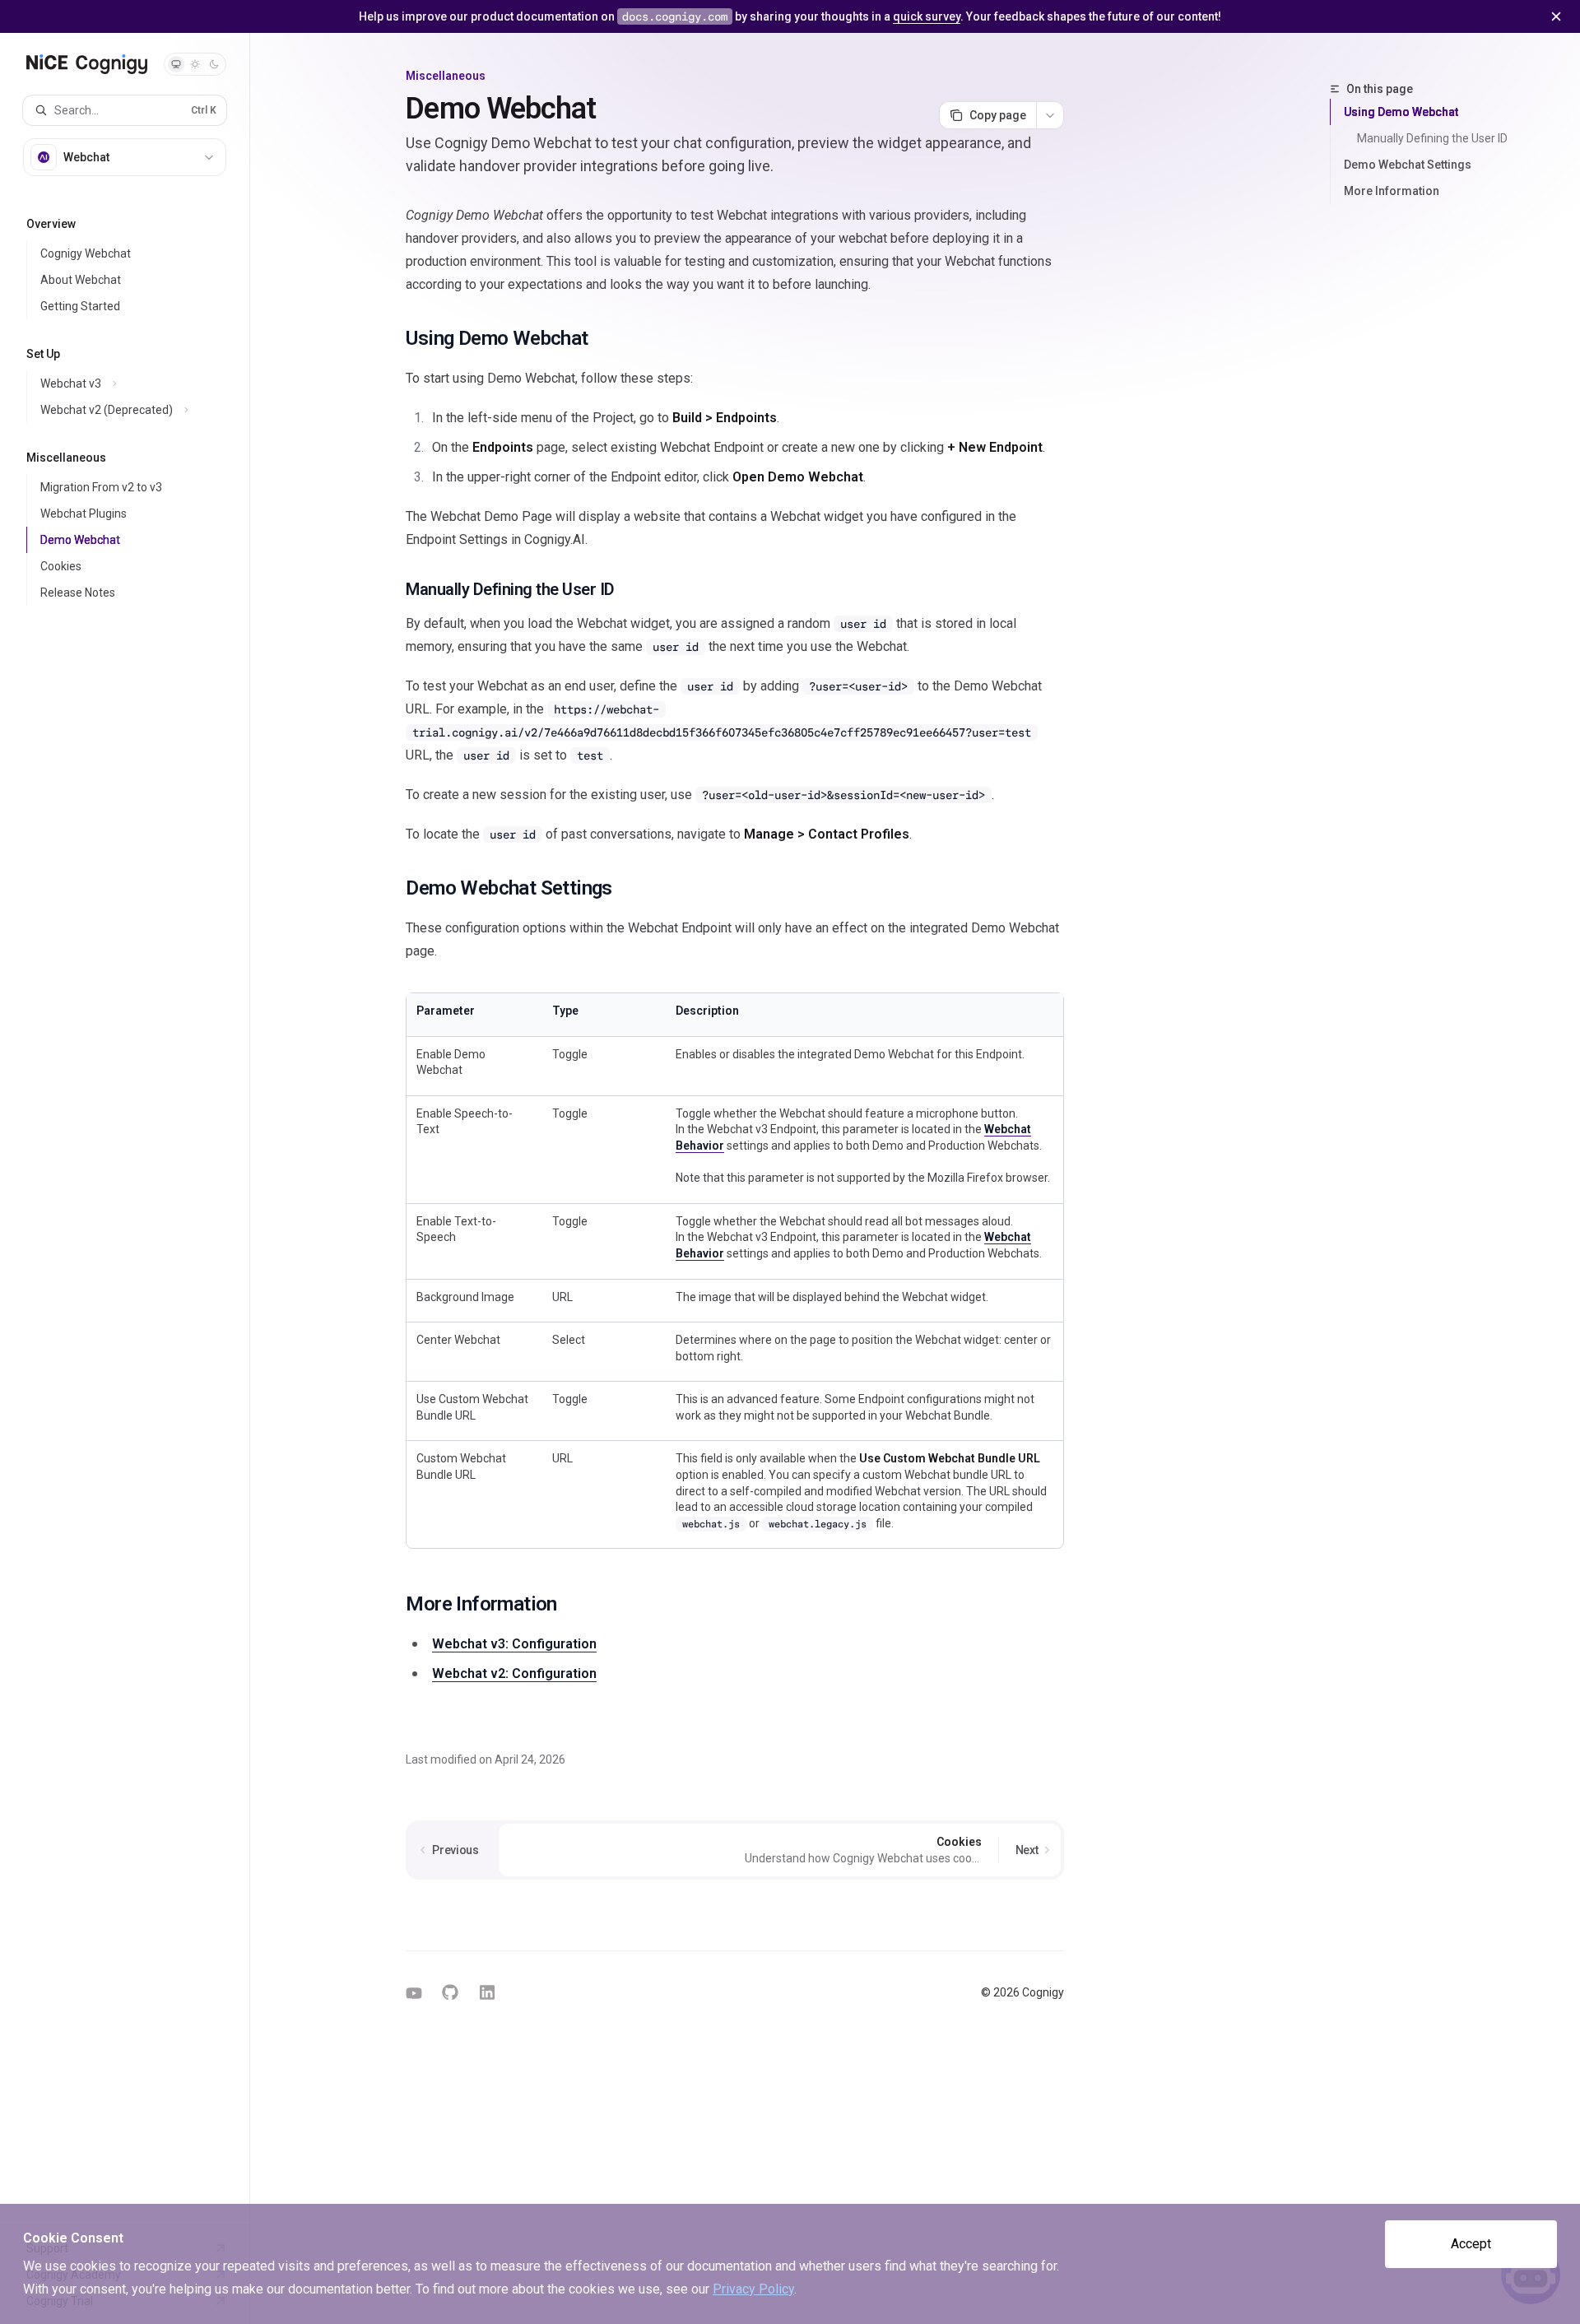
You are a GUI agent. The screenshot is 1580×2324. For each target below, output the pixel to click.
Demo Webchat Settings (1407, 164)
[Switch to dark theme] (214, 64)
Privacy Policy (753, 2289)
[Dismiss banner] (1556, 16)
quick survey (926, 16)
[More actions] (1050, 115)
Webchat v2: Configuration (514, 1673)
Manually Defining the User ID (1432, 138)
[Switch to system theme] (176, 64)
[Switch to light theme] (195, 64)
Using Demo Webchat (1401, 112)
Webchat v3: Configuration (514, 1644)
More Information (1391, 191)
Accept (1471, 2244)
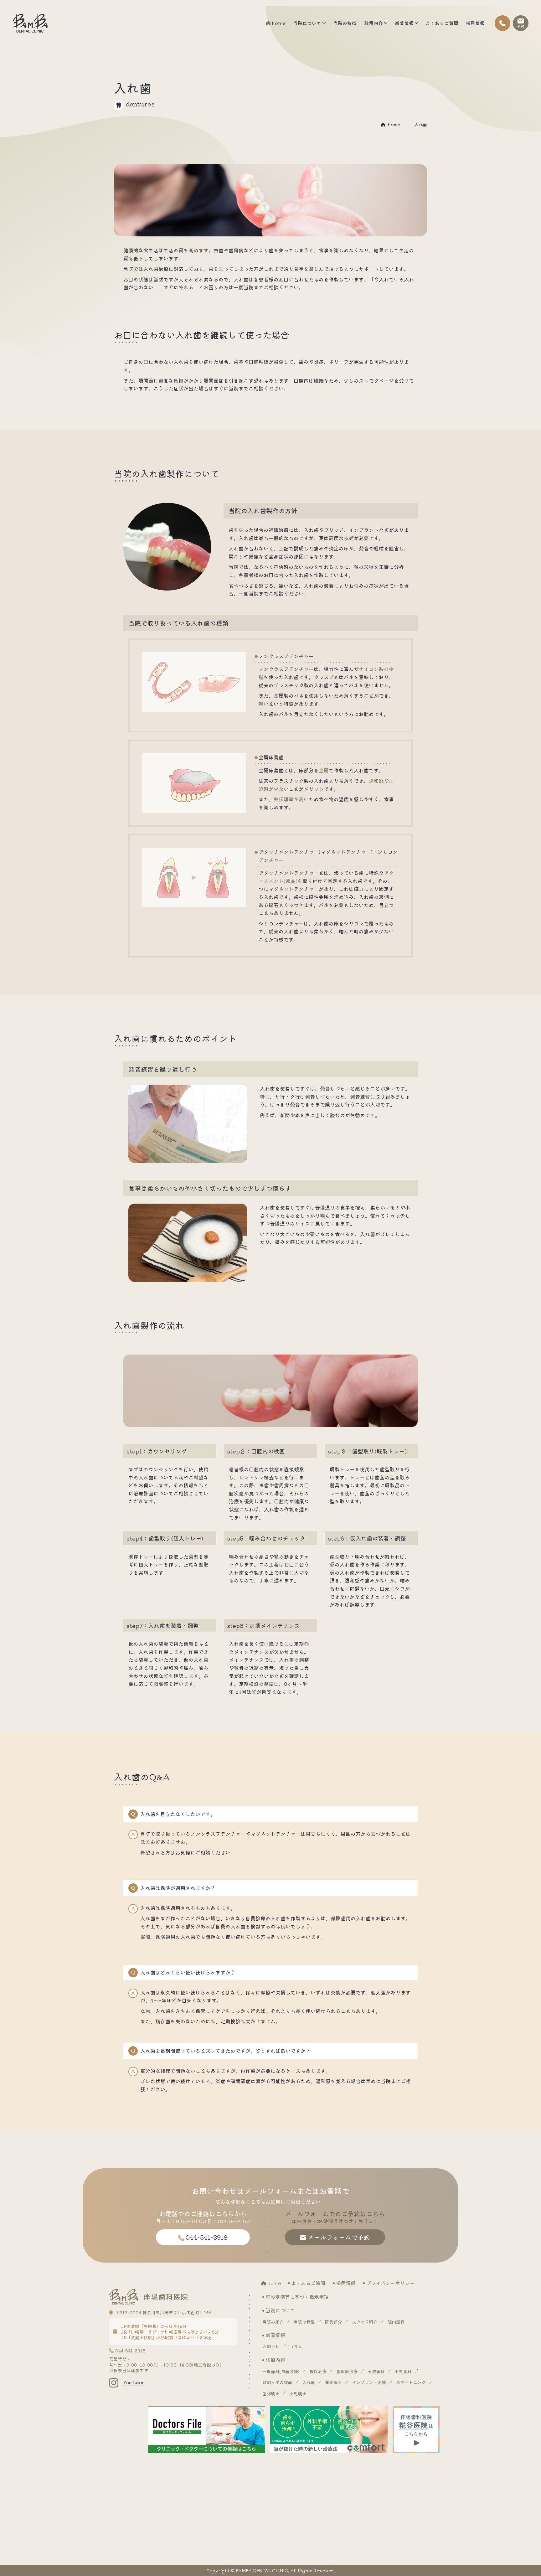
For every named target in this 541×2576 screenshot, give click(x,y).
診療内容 (373, 23)
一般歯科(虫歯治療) (280, 2371)
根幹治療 (317, 2371)
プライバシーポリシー (390, 2283)
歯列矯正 (270, 2393)
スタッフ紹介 (364, 2322)
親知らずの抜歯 (277, 2382)
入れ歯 (308, 2382)
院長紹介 (333, 2322)
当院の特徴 (345, 23)
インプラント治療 (369, 2382)
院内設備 (396, 2322)
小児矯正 (297, 2393)
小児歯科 (402, 2371)
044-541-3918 (130, 2350)
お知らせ (270, 2346)
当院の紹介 (273, 2322)
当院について (307, 23)
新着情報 (404, 23)
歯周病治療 (347, 2371)
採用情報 (475, 23)
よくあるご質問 (441, 23)
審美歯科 (333, 2382)
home (279, 23)
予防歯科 (376, 2371)
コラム (295, 2346)
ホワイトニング (411, 2382)
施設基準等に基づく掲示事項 (297, 2296)
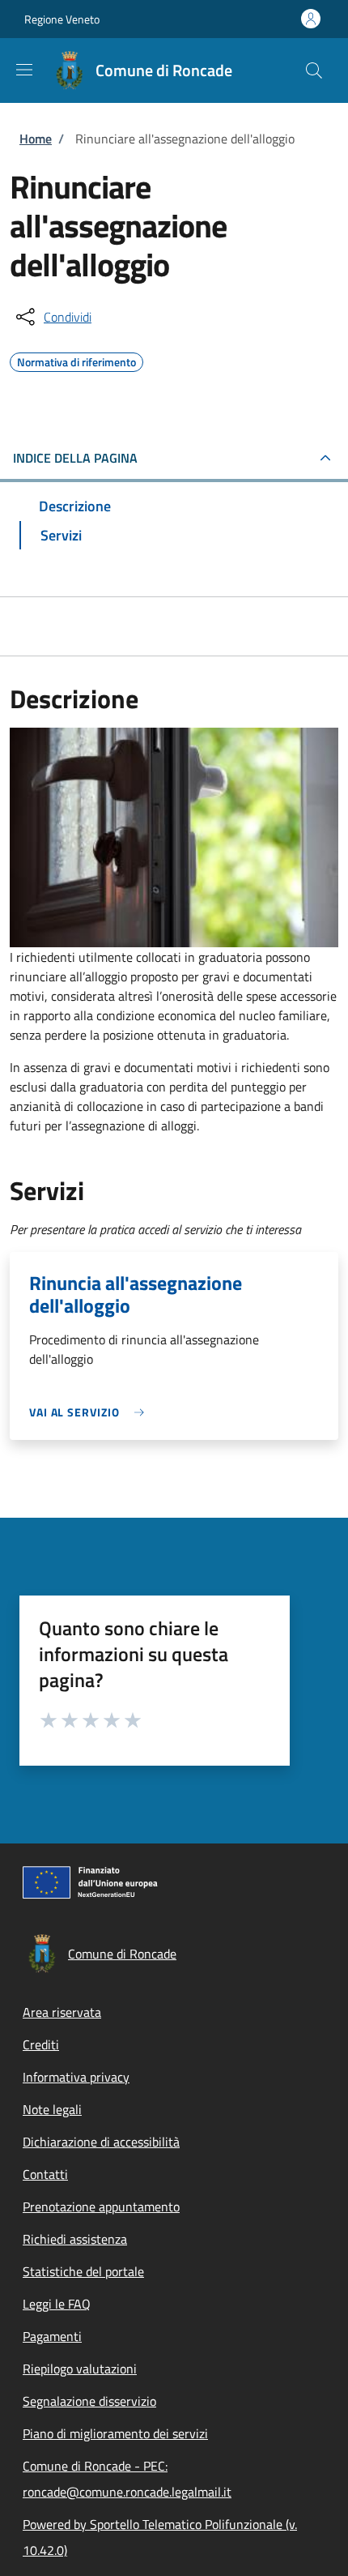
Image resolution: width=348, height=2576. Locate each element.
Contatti (45, 2174)
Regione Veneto (62, 19)
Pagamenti (52, 2336)
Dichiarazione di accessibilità (101, 2141)
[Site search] (314, 70)
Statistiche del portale (83, 2271)
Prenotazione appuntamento (101, 2206)
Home (35, 138)
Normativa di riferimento (76, 359)
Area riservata (62, 2012)
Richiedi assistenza (75, 2239)
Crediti (41, 2044)
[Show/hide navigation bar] (24, 69)
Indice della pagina (75, 458)
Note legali (52, 2109)
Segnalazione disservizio (89, 2401)
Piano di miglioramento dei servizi (115, 2433)
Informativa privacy (76, 2077)
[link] (90, 1411)
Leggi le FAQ (57, 2303)
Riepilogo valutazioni (80, 2368)
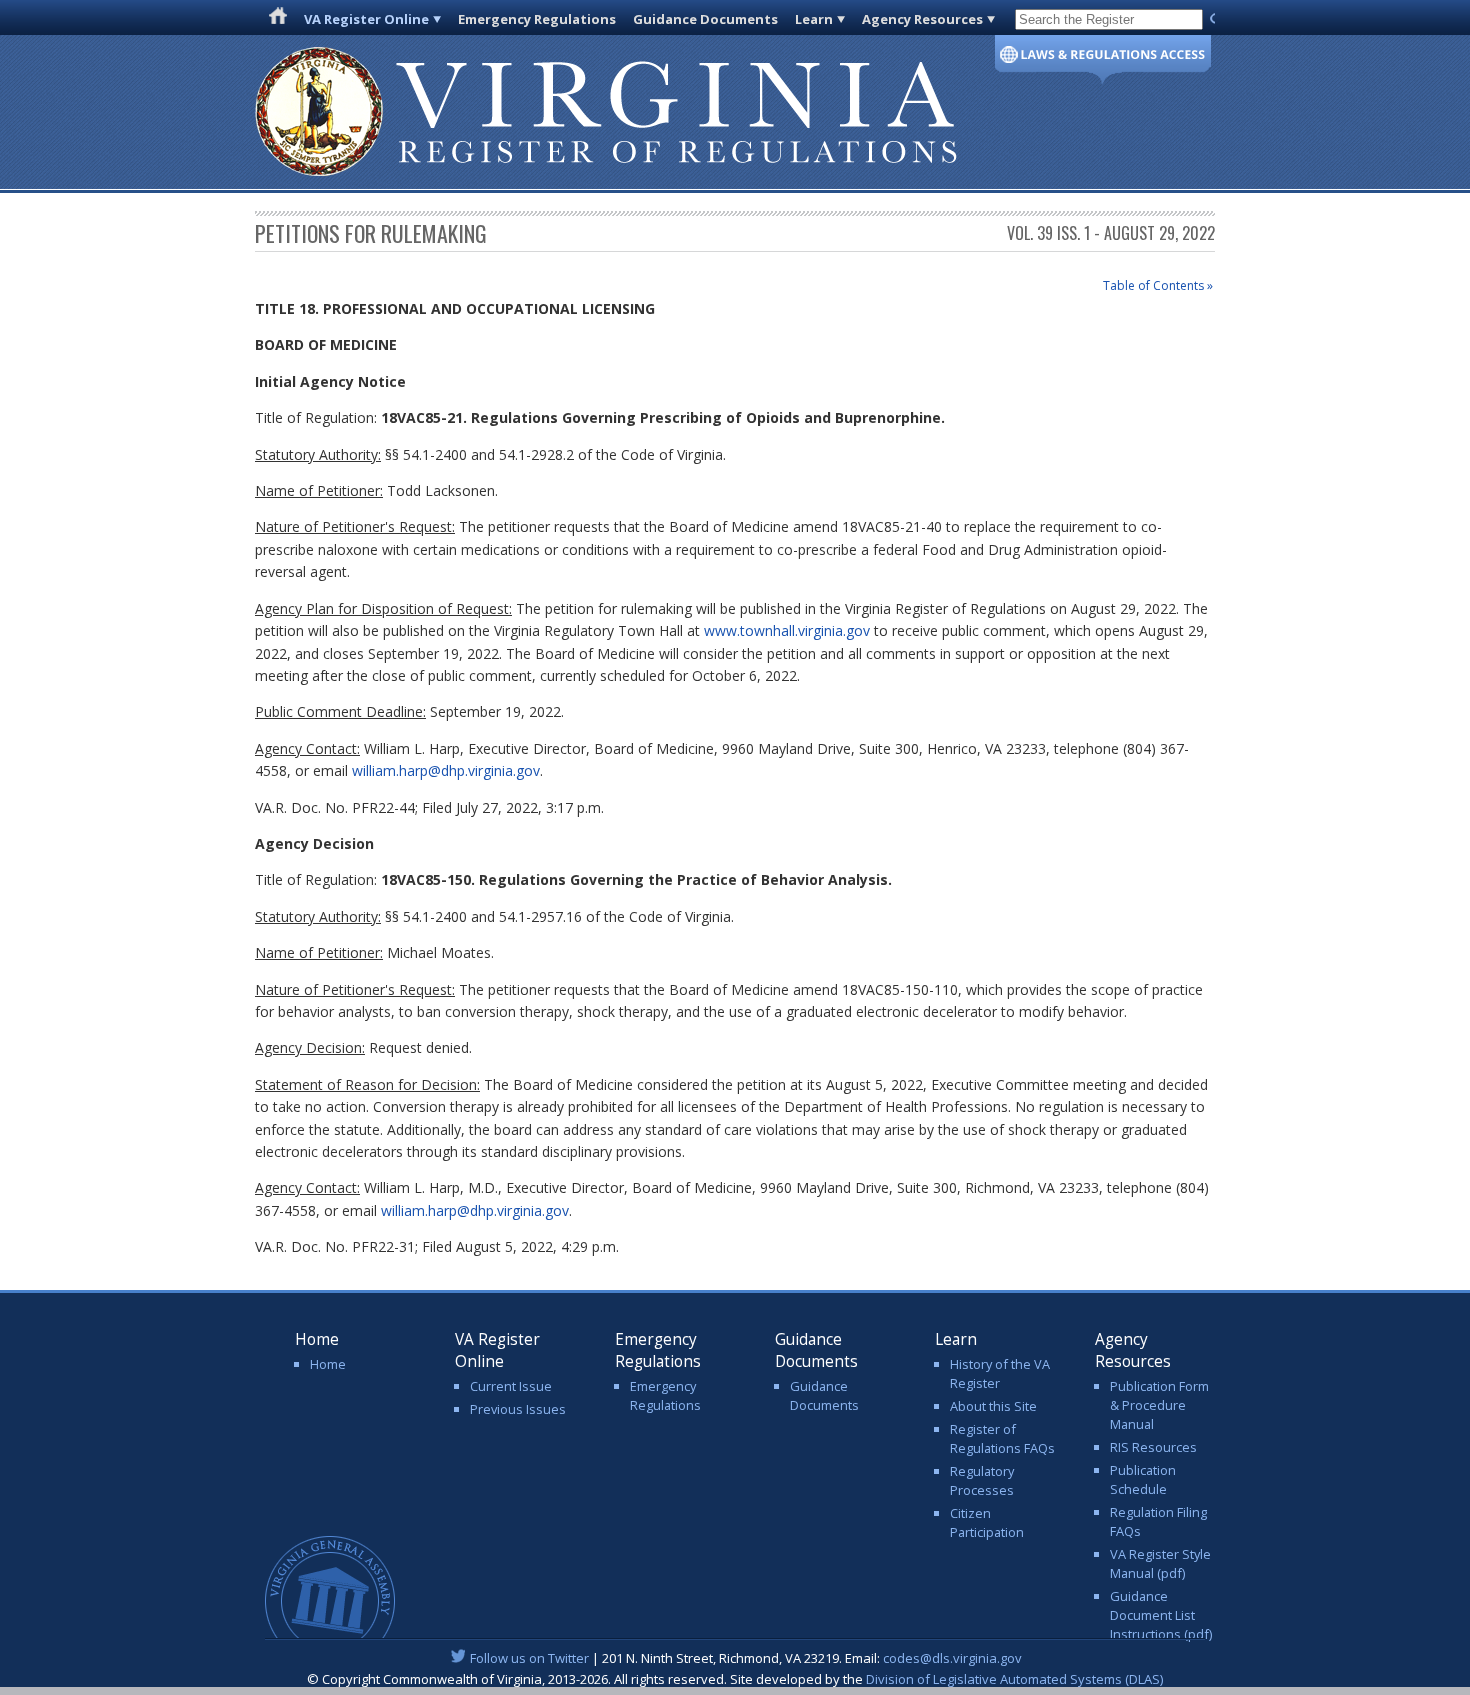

▶ _Action item_
From the records above, copy out the line with "Privacy Policy (753, 2289)", the line with "Using Demo Webchat (1401, 112)", and every line between them, word for word.

▶ _Answer box_
Privacy Policy (753, 2289)
[Dismiss banner] (1556, 16)
quick survey (926, 16)
[More actions] (1050, 115)
Webchat v2: Configuration (514, 1673)
Manually Defining the User ID (1432, 138)
[Switch to system theme] (176, 64)
[Switch to light theme] (195, 64)
Using Demo Webchat (1401, 112)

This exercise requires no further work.